Comparison of five procedures for the purification of insoluble elastin

• Published in: Biomaterials Vol. 22; no. 14; pp. 1997 - 2005
• Main Authors: Daamen, W.F, Hafmans, T, Veerkamp, J.H, van Kuppevelt, T.H
• Format: Journal Article
• Language: English
• Published: Oxford Elsevier Ltd 01.07.2001; Elsevier Science
• Subjects: Acetone - pharmacology; Amino Acids - analysis; Animals; Biological and medical sciences; Calcification; Chemical Fractionation - methods; Collagenases - pharmacology; Cyanogen Bromide - pharmacology; Elastin - chemistry; Elastin - immunology; Elastin - isolation & purification; Guanidine - pharmacology; Horses; Hot Temperature; Insoluble elastin; Ligaments - chemistry; Ligaments - drug effects; Ligamentum nuchae; Medical sciences; Mercaptoethanol - pharmacology; Microscopy, Electron; Microscopy, Fluorescence; Purification; Sodium Hydroxide - pharmacology; Solubility; Solvents - pharmacology; Surgery (general aspects). Transplantations, organ and tissue grafts. Graft diseases; Technology. Biomaterials. Equipments; Trypsin - pharmacology; Calcification; Ligamentum nuchae; Insoluble elastin; Purification; Ligament; Elastin; Microfibril; Method; Biological preparation; Connective tissue; Vertebrata; Mammalia; Animal; Mechanical characteristic; Horse; Biomaterial; Perissodactyla; Ungulata; Comparative study
• ISSN: 0142-9612; 1878-5905
• DOI: 10.1016/S0142-9612(00)00383-5

Elastin is an insoluble, highly cross-linked protein, providing elasticity to organs like lung, aorta, and ligaments. Despite its remarkable mechanical properties, elastin has found little use as a biomaterial.
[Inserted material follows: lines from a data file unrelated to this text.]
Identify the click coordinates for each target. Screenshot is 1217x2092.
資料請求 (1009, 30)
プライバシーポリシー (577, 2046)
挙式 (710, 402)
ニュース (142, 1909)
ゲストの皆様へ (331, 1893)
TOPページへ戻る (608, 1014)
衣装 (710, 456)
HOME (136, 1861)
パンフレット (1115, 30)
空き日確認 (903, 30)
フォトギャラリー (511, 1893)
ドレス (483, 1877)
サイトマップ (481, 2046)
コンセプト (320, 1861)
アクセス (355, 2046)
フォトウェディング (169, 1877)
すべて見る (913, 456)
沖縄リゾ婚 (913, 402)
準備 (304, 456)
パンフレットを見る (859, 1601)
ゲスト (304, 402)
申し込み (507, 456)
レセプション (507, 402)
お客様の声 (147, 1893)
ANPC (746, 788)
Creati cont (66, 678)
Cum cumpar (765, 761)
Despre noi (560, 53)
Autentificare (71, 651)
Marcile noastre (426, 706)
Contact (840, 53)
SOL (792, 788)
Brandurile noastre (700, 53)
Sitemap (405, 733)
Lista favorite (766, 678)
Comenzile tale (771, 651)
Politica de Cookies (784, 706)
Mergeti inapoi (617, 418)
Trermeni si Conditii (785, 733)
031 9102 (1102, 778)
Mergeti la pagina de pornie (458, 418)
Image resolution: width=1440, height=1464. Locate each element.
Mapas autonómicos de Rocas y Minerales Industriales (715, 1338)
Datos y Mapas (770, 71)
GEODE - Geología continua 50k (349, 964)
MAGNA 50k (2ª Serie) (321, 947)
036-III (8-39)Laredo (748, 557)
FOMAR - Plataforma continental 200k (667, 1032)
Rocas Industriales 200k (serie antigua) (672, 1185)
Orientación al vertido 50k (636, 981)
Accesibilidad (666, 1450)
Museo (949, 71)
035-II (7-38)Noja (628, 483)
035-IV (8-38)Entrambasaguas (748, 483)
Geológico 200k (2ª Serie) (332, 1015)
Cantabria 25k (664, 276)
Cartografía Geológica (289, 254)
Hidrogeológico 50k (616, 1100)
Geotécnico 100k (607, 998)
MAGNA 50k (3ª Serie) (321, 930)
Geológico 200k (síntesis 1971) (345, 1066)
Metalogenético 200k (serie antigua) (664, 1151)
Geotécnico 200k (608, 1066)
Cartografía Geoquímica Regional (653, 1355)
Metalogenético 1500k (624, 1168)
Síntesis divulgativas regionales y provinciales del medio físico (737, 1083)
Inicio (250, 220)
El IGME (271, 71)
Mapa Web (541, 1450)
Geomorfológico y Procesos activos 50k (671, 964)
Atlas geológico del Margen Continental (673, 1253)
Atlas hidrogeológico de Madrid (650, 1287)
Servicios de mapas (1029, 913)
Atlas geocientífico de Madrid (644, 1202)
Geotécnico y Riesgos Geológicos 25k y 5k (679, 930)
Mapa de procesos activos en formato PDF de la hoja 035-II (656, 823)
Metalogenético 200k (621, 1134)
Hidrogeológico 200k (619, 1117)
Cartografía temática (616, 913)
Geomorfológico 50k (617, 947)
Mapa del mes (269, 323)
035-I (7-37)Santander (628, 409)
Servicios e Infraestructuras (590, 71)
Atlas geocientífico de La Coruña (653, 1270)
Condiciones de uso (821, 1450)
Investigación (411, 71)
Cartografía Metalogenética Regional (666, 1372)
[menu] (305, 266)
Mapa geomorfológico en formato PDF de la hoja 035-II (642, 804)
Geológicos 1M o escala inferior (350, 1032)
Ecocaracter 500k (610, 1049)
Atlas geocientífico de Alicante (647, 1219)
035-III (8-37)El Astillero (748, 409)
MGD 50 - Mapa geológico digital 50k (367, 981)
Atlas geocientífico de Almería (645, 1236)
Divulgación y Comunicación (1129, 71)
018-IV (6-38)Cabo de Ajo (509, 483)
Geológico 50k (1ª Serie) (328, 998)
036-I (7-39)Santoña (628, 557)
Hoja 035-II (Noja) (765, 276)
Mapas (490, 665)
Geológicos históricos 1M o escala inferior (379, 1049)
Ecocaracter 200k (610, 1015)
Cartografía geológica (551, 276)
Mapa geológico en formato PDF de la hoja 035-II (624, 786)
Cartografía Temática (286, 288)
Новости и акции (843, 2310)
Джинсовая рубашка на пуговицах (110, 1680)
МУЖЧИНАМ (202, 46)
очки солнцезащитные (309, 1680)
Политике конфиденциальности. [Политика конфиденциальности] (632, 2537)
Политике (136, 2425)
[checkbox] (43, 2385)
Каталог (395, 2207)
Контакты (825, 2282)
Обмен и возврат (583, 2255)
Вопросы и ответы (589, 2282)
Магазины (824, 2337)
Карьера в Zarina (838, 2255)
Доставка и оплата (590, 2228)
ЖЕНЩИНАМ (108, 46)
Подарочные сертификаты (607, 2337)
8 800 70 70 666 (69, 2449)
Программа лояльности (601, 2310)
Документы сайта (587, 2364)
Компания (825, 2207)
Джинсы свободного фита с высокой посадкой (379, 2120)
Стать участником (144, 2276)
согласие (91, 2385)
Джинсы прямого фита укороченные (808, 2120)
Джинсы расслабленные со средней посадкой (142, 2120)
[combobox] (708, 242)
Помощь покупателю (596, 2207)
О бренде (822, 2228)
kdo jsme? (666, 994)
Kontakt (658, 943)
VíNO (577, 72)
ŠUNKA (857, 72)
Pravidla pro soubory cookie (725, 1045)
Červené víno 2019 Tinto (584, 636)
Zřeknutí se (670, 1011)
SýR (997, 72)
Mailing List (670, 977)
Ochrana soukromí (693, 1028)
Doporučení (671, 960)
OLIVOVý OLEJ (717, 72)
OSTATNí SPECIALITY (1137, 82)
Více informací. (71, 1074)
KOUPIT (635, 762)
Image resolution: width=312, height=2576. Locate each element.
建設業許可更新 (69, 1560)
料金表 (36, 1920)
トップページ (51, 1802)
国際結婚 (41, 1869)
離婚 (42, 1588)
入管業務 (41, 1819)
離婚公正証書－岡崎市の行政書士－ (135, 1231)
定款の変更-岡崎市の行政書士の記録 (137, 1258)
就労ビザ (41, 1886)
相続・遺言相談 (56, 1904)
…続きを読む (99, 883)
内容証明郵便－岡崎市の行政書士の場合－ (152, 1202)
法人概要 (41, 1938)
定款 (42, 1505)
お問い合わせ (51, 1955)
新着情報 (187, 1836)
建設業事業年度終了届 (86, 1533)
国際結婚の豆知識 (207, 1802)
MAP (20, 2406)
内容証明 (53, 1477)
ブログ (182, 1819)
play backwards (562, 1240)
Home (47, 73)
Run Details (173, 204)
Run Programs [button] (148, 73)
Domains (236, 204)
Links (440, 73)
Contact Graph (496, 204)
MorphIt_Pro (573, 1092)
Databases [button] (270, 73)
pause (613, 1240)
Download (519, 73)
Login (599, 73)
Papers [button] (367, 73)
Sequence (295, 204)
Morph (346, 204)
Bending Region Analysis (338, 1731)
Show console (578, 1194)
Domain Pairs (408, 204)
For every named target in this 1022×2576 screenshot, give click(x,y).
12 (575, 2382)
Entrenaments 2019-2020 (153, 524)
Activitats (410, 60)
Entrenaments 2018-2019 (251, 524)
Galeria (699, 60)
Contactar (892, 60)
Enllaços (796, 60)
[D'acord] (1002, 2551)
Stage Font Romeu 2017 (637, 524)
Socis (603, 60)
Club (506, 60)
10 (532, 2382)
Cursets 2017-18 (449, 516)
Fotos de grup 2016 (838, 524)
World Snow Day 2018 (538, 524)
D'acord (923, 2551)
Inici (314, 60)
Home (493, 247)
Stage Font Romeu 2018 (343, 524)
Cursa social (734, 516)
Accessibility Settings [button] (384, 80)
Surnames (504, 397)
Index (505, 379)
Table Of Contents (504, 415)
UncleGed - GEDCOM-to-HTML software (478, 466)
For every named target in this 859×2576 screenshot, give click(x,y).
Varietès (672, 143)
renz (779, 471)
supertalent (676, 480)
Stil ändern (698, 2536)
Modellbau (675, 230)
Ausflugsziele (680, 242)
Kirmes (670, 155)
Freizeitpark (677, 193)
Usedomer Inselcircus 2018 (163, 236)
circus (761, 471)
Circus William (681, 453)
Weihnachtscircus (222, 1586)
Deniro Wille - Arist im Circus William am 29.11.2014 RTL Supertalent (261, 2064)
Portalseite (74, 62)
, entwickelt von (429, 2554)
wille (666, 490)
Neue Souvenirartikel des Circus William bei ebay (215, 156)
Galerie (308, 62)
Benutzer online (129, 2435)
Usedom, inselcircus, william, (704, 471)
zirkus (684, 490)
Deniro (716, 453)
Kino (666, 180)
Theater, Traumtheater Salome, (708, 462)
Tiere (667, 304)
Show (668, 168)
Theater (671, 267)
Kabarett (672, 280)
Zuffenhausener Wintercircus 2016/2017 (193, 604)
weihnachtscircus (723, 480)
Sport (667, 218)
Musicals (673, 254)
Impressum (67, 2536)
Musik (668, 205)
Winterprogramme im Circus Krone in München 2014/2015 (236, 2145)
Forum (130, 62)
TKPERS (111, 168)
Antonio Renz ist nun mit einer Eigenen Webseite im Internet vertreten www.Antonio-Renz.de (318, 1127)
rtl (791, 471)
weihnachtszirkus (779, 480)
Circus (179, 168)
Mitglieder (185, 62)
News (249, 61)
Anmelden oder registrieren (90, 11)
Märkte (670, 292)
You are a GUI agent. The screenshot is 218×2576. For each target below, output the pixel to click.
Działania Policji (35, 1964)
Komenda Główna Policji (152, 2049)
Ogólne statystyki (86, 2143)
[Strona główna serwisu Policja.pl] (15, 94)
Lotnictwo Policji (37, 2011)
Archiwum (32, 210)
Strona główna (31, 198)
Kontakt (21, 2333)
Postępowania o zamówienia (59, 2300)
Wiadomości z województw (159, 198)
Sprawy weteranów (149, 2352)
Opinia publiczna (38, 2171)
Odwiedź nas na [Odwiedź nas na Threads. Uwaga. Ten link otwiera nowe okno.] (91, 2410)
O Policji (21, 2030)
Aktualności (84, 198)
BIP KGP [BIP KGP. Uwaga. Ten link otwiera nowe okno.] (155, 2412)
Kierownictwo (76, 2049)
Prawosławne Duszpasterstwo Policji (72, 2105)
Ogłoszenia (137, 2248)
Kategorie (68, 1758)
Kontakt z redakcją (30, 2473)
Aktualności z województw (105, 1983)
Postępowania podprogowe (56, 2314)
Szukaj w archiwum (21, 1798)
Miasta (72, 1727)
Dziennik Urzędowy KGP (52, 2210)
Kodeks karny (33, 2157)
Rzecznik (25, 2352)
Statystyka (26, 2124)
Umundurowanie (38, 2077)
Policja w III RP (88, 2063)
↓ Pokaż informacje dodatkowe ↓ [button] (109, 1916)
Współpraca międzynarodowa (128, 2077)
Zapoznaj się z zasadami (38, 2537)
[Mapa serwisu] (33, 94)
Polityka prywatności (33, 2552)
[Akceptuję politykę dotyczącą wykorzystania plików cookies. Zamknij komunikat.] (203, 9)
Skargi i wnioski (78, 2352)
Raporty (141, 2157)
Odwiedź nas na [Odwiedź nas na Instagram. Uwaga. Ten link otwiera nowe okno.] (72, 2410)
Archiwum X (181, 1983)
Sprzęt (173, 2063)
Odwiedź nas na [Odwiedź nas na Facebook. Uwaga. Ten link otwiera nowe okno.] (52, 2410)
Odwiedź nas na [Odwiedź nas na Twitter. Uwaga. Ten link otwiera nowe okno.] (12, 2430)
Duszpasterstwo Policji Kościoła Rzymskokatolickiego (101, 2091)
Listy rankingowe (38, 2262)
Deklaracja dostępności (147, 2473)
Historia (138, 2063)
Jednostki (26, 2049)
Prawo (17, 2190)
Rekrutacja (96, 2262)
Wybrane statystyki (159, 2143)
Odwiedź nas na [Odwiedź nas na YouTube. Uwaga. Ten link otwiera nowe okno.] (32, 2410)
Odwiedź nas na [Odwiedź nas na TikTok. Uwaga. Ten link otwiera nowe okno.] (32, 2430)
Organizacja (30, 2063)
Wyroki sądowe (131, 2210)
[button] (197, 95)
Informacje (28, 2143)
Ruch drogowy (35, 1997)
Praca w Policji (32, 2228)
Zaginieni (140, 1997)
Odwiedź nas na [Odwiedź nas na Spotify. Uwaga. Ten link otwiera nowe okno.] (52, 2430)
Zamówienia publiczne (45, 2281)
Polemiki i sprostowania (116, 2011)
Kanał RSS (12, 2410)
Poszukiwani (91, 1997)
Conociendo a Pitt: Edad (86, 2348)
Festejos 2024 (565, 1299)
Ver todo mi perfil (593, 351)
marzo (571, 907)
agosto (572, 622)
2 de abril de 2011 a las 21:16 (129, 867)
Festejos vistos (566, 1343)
Purification of intact elastin from elastic fibres presents a major challenge, among others for the intimate interwoveness of elastin and microfibrils. Insoluble elastin preparations tend to calcify, which may be due to calcium-binding microfibrillar (e.g. fibrillin). In this study, elastin was purified from horse ligamentum nuchae using five different procedures. One procedure is based on treatment with 0.1 m NaOH, another on autoclaving and treatment with cyanogen bromide. Three other procedures are based on combinations of extraction steps and enzyme digestions. Purity of preparations was assessed by sodium dodecyl sulphate polyacrylamide gel electrophoresis, amino acid analysis, bright field immunofluorescence and transmission electron microscopy. The procedure involving extractions/enzymes combined with an early application of 2-mercaptoethanol and cyanogen bromide gives a highly pure elastin preparation. Electron microscopic analysis showed that this preparation is devoid of microfibrillar components. This procedure is therefore the method of choice for preparation of insoluble elastin as a biomaterial for tissue engineering.